En el primer caso, las mujeres somos simbólicamente disciplinadas por la disposición MLGBTI+ a efectos de nuestra minorización y discriminación. Así como en su momento fuimos simbólicamente inseparables de los niños a fin de convencernos de nuestra minoría de edad, el nuevo dispositivo lingüístico nos ubica junto con las minorías identitarias, corporales y sexuales por si acaso se nos ocurriera pensar que somos mayoría absoluta y, peor aún, una mayoría poderosa. Al lado de las minorías y diversidades, las mujeres fungimos como la hetero-cis-norma del sistema hegemónico. En tanto que hetero, quedamos definidas por el pene-falo que oficia de objeto de deseo sexual y nos distingue de las lesbianas o bisexuales; en tanto que cis, dependemos del pene-falo-trans que nos determina como auto-percepciones obedientes a las normas sociales, a su vez que éstas trazan desde afuera nuestro destino femenino.

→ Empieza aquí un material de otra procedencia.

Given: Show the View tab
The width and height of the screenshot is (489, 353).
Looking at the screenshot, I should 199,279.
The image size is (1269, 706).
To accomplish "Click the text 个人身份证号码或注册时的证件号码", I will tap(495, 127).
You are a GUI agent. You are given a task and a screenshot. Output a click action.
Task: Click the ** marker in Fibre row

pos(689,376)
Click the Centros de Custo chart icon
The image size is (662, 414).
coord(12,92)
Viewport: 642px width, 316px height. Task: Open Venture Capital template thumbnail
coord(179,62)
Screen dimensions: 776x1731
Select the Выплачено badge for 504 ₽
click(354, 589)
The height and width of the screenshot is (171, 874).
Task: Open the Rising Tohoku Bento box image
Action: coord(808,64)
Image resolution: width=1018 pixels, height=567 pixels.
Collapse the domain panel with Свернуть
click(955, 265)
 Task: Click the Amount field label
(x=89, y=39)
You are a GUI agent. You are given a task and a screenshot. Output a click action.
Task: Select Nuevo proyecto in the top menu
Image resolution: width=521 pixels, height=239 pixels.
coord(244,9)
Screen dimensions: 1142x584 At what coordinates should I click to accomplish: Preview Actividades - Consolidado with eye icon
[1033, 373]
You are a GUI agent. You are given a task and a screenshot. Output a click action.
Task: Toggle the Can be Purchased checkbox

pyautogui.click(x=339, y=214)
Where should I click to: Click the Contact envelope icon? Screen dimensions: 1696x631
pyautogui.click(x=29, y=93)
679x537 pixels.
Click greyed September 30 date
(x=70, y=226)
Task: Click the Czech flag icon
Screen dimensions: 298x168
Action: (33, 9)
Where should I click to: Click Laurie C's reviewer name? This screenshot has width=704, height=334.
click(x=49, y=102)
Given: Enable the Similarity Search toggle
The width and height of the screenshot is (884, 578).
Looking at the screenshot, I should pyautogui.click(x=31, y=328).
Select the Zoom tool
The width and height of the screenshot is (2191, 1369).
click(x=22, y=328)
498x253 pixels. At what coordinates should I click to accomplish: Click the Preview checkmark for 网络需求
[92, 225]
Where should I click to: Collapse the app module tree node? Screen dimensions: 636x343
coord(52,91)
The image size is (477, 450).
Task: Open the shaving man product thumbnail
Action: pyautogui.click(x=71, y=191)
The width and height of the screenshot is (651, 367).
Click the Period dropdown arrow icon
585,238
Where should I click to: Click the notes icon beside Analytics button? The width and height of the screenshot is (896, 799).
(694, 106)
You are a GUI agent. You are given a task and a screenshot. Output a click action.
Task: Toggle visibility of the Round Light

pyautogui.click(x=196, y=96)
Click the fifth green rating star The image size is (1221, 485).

En una palabra, los géneros y las diversidades nos garantizan la alienación social de la cual alguna vez soñamos emanciparnos en tanto y en cuanto que mujeres, simbólica y efectivamente autónomas.
Al disciplinamiento simbólico MLGBTI+ se suma la eliminación directa y sustitución por el neutro “persona” ‒como si existiesen personas sexualmente neutras‒ con el añadido de funciones biológicas ‒como si lo biológico no fuera personal, subjetivo y existencial‒. Nos encontramos así con el sintagma “persona menstruante”, “gestante”, “amamantante”, “vulva portante”, “útero portante”, etc. El goce perverso de semejante vivisección y desafectación psico-somática solo es comparable con el efecto psicotizante que ella implica y produce. El queerismo supone que las mujeres tenemos partes físicas por un lado, capaces de desmembrarse y reemplazarse cual piezas de una máquinas, y mentes flotantes por el otro, capaces de identificarse con cualquier cuerpo y, en consecuencia, de identificar cualquier significante con cualquier cuerpo. Tales supuestos psicotizantes imposibilitan por principio resignificarnos en tanto que mujeres y apropiarnos subjetivamente de nuestras experiencias sexuadas y sexuales. A las mujeres no nos interesa ser andrógines, 3 espíritus, doble cuerpo o cualquier otra especie exótica de la reserva identitaria. Para diversificarnos, transformar y diferir de la norma, nos basta y sobra con ser mujeres. […]
La diversidad meramente formal de los géneros y su neo-lengua de ficciones identitarias constituye la última fase del programa que los Principios de Yogyakarta buscan implementar. Su principal objetivo es la eliminación del sexo registral y su sustitución por sentimientos profundos de estereotipos culturales. Lo que hoy ocurre en Argentina es el anticipo de una escalada global sponsoreada por la big pharma, la high tech, la industria médica y el mercado sexo-productivo.
Compañeras del mundo, el tiempo de coordinar una estrategia legal nacional e internacional ha llegado.